[[ Data provided, beginning ]]

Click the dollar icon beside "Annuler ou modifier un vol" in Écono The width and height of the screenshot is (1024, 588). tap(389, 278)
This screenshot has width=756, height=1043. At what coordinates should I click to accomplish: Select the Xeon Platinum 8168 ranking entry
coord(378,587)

[[ Data provided, end ]]
[[ Data provided, beginning ]]

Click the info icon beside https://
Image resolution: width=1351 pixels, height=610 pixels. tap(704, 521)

[[ Data provided, end ]]
[[ Data provided, beginning ]]

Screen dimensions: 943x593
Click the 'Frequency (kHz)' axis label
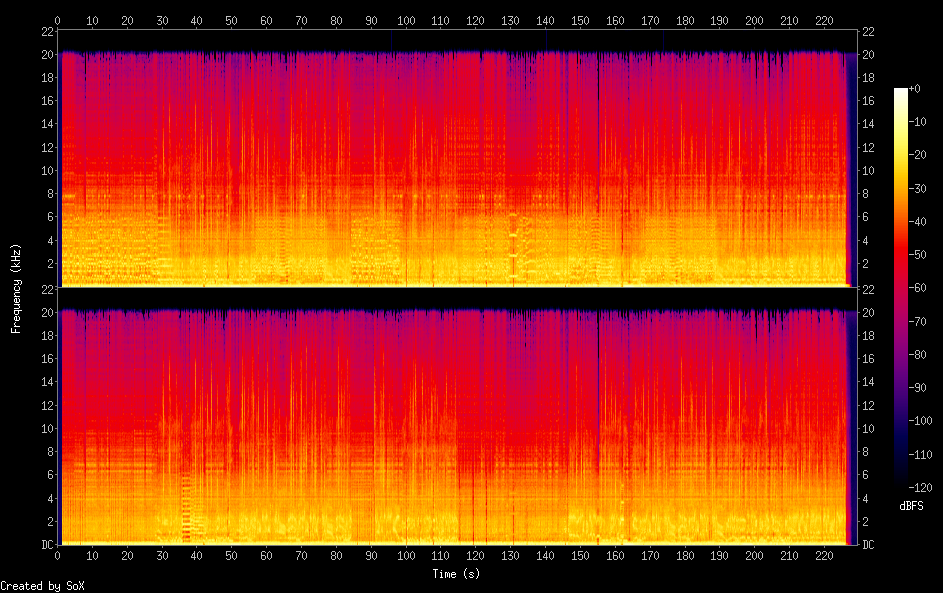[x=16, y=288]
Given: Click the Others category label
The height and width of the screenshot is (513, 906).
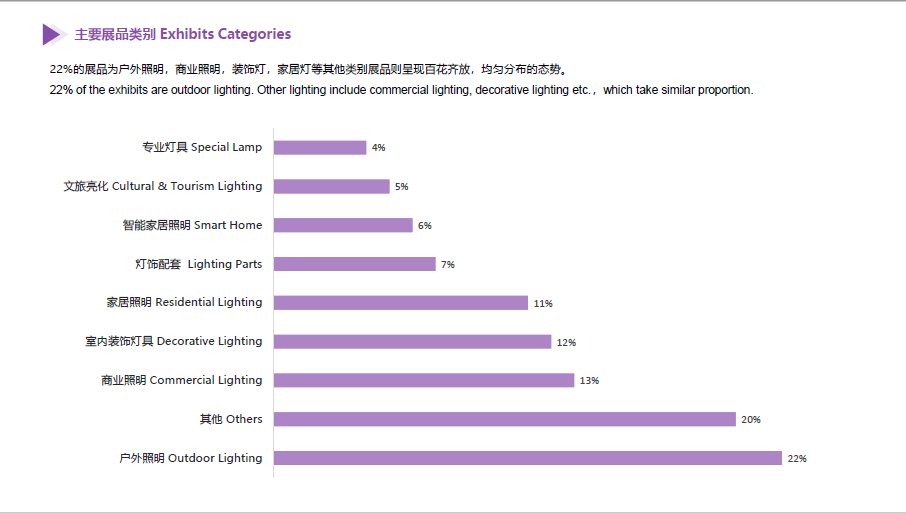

[[ Data provided, end ]]

_What you should do_
Above is the material; set down exactly its lines from the one containing "Screen dimensions: 943x593" down to the one containing "The height and", both included, leaving out any pictures.

_Solution_
Screen dimensions: 943x593
Click the 'Frequency (kHz)' axis label
[x=16, y=288]
Given: Click the Others category label
The height and width of the screenshot is (513, 906).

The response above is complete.